Arbeitgeber, die Kurzarbeit einführen wollen, sollten folgende Stolpersteine beachten:
- Die Mitarbeiter müssen mit der Kurzarbeit einverstanden sein. Wer nicht einverstanden oder wer befristet angestellt ist, ist weiterhin gemäss Arbeitsvertrag zu entlöhnen. Entsprechend sollten dem Gesuch um Kurzarbeitsbewilligung die schriftlichen Einwilligungen der Mitarbeiter beigelegt werden.

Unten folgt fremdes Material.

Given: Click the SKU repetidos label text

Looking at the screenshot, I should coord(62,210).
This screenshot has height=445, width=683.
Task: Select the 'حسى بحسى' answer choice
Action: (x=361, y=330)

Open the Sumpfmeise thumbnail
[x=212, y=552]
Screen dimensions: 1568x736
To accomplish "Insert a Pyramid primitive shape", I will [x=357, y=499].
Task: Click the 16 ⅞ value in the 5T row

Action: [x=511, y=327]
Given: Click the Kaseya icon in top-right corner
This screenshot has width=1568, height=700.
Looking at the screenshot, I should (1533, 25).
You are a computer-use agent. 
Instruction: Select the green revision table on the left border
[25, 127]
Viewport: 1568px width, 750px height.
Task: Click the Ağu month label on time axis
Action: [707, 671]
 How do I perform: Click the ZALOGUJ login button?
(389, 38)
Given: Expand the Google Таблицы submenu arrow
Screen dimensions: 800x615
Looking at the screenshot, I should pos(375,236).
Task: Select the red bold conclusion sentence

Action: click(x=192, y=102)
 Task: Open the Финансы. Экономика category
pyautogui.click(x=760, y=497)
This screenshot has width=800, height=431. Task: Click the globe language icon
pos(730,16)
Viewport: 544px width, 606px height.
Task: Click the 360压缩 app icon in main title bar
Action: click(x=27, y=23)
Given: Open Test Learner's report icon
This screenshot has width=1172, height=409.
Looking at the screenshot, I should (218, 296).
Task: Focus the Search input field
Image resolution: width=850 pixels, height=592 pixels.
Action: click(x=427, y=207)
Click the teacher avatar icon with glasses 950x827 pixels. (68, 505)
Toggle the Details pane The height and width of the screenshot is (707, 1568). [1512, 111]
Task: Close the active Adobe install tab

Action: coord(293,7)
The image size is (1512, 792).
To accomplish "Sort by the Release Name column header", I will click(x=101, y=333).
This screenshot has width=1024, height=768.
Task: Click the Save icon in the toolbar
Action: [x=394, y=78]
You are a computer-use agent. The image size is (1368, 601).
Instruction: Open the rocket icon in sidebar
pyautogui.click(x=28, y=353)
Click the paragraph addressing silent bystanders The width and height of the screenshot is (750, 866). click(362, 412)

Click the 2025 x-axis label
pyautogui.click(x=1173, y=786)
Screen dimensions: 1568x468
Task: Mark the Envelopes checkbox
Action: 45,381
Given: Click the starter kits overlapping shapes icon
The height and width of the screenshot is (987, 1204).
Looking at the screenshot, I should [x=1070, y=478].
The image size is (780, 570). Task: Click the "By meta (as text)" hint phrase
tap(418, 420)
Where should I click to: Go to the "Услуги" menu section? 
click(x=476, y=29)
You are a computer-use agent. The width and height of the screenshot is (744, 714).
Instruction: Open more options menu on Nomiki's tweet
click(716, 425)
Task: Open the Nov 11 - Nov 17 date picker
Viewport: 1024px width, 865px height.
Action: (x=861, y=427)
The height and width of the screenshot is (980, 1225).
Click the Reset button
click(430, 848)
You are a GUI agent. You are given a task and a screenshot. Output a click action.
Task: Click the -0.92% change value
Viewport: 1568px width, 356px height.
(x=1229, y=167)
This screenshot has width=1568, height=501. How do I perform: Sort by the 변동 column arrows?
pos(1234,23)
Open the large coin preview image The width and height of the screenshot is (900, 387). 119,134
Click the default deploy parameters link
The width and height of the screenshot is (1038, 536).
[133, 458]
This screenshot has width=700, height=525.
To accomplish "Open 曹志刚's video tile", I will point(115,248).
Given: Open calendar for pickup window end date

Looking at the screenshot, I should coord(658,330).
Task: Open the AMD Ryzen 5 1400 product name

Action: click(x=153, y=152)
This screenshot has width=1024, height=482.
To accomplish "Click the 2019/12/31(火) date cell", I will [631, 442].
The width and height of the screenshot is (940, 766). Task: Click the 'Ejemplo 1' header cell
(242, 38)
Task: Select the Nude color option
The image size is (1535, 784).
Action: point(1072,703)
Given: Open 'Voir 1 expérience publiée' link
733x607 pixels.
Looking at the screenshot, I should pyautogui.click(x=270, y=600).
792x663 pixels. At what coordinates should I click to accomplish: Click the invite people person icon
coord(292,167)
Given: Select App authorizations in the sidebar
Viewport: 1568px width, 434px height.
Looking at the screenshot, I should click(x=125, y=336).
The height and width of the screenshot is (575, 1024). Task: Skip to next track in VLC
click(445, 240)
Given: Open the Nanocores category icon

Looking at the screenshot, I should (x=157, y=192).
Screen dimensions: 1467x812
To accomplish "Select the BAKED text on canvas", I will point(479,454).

- Kurzarbeit muss zehn Tage im Voraus angemeldet werden, in der Regel bei einer dem kantonalen Arbeitsamt angegliederten Behörde. Bei Verspätung werden die Leistungen um jeden Tag der Verspätung einen Tag gekürzt.
- Der Arbeitgeber hat die Kurzarbeitsentschädigung gegenüber den Mitarbeitern vorzuleisten; bis zur späteren Rückvergütung durch die Arbeitslosenversicherung müssen die Lohnkosten demnach aus eigenen Mitteln sichergestellt sein.
- Die Sozialversicherungsbeiträge sind auf 100 Prozent des Lohns abzuführen, auch wenn nur 80 Prozent des Lohns rückvergütet werden.
- Ist der Arbeitsausfall nicht nachweisbar, weil eine entsprechende Arbeitszeitkontrolle fehlt, entfällt der Anspruch ganz. Jeder Mitarbeiter sollte den auf ihn zutreffenden Stundenausfall monatlich unterschriftlich bestätigen; diese Bestätigungen sind der Behörde vorzulegen.
- Und schliesslich: Werden die Abrechnungen nicht fristgerecht vorgelegt, verfällt der Rückvergütungsanspruch!
Das Bundesgericht hat in unserem Fall übrigens zu Gunsten des Canyoning-Unternehmens entschieden: Ein auf Canyoning spezialisiertes Unternehmen sei zwar saison- und wetterabhängig. Daraus könne indessen «nicht geschlossen werden, ein Arbeitsausfall sei stets dann nicht [als Kurzarbeitsentschädigungsanspruch] anrechenbar, wenn ein Bach aus welchen Gründen auch immer nicht benutzt werden könne». Und mit dem öffentlichen Widerstand gegen die Wiederaufnahme der Touren habe nicht gerechnet werden können. Die Kurzarbeit sei deshalb unvermeidbar gewesen und müsse entschädigt werden.